▶ [SOURCE EXTRACT]:
◇ ◇ ◇ ◇

This realization was less of an epiphany and more of an oh-yeah-no-duh moment, but what followed these memories were all sorts of questions. Where did Sega even come from anyway? How were they able to take on Nintendo? And, most importantly: what kind of wild and crazy things were going on in boardrooms thousands of miles away that so directly influenced my life at the time?

We're glad you took our criticisms in stride! One of the most divisive elements of Console Wars, as you mentioned, is the almost novel-esque narrative style you chose. How did you pick this approach over a more traditional oral history?

To be perfectly honest, I have to admit that I didn't realize there was anything divisive about my decision to write Console Wars in the style with which I did. My favorite business writers — like Ben Mezrich and Michael Lewis — have reached that upper echelon of non-fiction writing by transforming dry facts into lively stories, and as someone who greatly admires the way those guys are able to make seemingly faceless business entities (such as Facebook, Salomon Brothers or the Oakland A's) become exciting, relatable and intriguing, that was always my goal from the get-go.

As informative as it can be to provide the infamous “who, what, where when, and why,” I believe that sticking to the facts can often be just as misleading. A great deal of life is a matter of context, which is why when it came to writing Console Wars I decided that capturing the spirit of the times, and the thoughts, feelings and motivations of these characters were important to me as any fact.

The best reviews of the book that I have received are undoubtedly from the characters themselves.

That being said, I realized from the very first chapter I wrote that writing dialogue for others can be a presumptuous endeavor. So to avoid this from becoming a problem, I shared these chapters in advance (often as soon as I finished writing them) with the real-life players to ensure that the story was as authentic as possible. I asked them to review the dialogue and actions to make sure that the language felt like their voice, the internal thoughts were captured accurately and that the content was either directly what was said or at least mimicked the premise and tone of the conversations. In this way, it became a rather collaborative experience. And, to this point, the best reviews of the book that I have received are undoubtedly from the characters themselves who feel that my style managed to capture the magic of these times.

Interesting that you mention Michael Lewis, as we noted the similarities between his book Moneyball and Console Wars in our review, and their movie connection through Scott Rudin (who produced the movie adaptation of Moneyball and is producing the Console Wars feature film as well). At what point in the process did Rudin get involved with Console Wars, and how did that all go down? What was it like working on a book that's been cinema-bound since before it even hit shelves?

Great question. Not only Moneyball, but Scott Rudin also produced The Social Network (which was based on Mezrich's The Accidential Billionaires). So to have the opportunity to work with the guy who did both those films (and many, many more great book-to-film transitions) I am fully aware that I'm the luckiest bastard on earth.

How it happened was like this: In January 2011, I was given the opportunity to meet with Seth Rogen and Evan Goldberg to discuss this project (at that point, I had interviewed about 100+ people and had an early draft of the book proposal). A few months after they were on board, they mentioned the project to Scott who was surprised that the Sega/Nintendo story had not already been told. I met with him a few days later, and we talked about the story, the characters and my assassin-like process of tracking all these people down. He asked if he could bring the project to Sony (who he has produced many films with over the years) before my agent sent out the book proposal to publishers, which at this time contained a chapter outline and about 10 chapters from what would become the book. I basically said "you're the greatest producer there is and one of the best storytellers in the world, so I'm on board with whatever you think is best." Two days later, this article hit the internet, which was basically my way of finding out Sony wanted to move forward with this dream-come-true for me.

◇ ◇ ◇ ◇

▶ [PROVIDED RECORDS]:
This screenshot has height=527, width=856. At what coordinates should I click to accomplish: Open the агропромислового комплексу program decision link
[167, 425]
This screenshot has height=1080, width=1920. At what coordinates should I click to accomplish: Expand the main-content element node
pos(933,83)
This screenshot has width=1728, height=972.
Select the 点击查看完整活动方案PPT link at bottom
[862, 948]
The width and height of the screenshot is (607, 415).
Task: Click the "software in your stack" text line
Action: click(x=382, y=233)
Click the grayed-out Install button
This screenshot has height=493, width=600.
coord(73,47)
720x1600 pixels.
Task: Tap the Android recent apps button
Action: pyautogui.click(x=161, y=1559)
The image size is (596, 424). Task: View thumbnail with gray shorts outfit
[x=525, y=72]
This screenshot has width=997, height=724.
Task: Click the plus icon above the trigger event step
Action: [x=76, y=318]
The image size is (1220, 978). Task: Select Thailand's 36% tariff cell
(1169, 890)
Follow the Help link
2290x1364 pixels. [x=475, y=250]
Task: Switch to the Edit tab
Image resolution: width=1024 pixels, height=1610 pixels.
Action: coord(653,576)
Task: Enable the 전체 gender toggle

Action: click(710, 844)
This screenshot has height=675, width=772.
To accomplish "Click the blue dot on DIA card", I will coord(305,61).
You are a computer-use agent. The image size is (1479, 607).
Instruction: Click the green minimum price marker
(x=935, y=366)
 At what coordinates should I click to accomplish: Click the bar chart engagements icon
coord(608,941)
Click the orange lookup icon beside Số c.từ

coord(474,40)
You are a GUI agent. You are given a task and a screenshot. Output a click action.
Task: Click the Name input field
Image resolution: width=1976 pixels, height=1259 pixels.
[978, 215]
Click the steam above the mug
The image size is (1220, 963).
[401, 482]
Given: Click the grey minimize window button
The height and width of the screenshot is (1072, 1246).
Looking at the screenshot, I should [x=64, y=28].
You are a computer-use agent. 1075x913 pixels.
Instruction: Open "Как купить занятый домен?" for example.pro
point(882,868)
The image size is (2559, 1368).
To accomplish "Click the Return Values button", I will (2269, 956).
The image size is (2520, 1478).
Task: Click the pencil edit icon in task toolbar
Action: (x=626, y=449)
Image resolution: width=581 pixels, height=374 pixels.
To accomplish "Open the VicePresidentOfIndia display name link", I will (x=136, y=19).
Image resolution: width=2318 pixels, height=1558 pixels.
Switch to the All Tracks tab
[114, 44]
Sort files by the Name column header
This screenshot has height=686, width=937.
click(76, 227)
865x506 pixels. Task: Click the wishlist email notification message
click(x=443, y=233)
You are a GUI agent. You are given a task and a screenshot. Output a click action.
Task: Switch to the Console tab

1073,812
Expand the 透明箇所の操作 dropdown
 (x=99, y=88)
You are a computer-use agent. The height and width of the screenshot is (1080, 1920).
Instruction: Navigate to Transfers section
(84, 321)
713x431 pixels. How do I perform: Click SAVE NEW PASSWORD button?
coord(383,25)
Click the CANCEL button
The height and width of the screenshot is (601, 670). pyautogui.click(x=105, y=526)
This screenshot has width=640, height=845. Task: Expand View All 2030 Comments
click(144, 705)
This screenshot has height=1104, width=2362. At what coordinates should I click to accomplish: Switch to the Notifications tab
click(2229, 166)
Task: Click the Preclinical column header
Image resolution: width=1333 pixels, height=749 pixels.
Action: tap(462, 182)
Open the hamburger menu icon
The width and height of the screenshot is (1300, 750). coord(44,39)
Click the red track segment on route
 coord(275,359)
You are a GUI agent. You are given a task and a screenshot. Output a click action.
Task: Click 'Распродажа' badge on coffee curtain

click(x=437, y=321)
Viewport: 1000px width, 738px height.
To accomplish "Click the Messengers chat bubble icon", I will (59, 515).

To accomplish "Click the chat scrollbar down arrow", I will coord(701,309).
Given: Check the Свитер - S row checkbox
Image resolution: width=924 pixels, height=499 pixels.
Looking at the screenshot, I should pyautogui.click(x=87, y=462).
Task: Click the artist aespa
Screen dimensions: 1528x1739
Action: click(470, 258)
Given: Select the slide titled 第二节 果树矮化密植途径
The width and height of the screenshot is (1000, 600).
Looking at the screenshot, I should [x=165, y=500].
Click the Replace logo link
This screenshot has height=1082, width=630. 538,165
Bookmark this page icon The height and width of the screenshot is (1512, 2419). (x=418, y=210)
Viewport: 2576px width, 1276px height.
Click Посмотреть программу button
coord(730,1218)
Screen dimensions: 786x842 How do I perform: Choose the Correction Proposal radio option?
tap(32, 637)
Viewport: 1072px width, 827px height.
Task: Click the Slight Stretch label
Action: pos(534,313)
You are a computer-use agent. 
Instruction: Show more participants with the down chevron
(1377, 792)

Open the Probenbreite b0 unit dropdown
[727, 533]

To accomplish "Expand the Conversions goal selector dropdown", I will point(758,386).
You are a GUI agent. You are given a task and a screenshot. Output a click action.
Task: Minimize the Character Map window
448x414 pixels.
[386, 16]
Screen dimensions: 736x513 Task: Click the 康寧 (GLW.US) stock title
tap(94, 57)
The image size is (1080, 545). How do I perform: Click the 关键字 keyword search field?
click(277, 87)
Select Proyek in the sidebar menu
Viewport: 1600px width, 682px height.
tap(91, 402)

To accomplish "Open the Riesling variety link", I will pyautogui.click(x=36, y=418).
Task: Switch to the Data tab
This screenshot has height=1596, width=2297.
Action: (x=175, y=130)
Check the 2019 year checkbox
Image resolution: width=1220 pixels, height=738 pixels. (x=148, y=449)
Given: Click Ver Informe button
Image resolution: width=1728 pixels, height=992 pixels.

◇ ◇ ◇ ◇

▶ [SET OF TASKS]:
1. In the Console Wars interview, when did the author first meet with Seth Rogen and Evan Goldberg about the project?
2. Carry on the Console Wars interview from the point where it stops.

▶ [IN RESPONSE]:
1. In January 2011.

2.
So, as per your question, it was a pleasantly strange experience for me to write a book knowing that all of these film pieces were in place. But the cinematic avenues on the horizon didn't influence the way I approached the actual writing of the book (it intimidated me at times, I will admit that, and challenged me to write something Rudin-Rogen-Goldberg worthy), but I always wanted to tell this story in a way that I believed both gamers and non-gamers alike would appreciate. My goal with this book was to write a story as rich with information as DisneyWar but that read like The Da Vinci Code.

How much direct involvement will you have with the film adaptations of Console Wars? What led to the decision to make both a documentary and a narrative film, rather than just one or the other? How far along are they in development?

I've been co-directing the documentary with my business partner, Jonah Tulis. We shot about 15 interviews last year and are currently in post-production. It's coming together wonderfully and really fun to tell a similar story (as the book) from a different medium. The reason why we thought it was important to create a documentary, in addition to a book and feature film adaptation, was to capture all the wonderful media from that era. The commercials, the news stories, the trade show presentations and other assorted never-before-seen footage.

As for the feature film adaptation, I'm serving as an executive producer. With Seth and Evan attached to write and direct, the film could not be in better hands. We've been working with them on the documentary for almost two years now and the next step for them on the feature is to begin writing the script. Creatively, they (along with producer Scott Rudin) are the captains of the ship, but I'll be here to assist them in whatever capacity suits they need from beginning to end.

Will most of the major characters from the book be in the doc, from Sega of America and Nintendo of America? What about Ólaf Ólafsson from Sony?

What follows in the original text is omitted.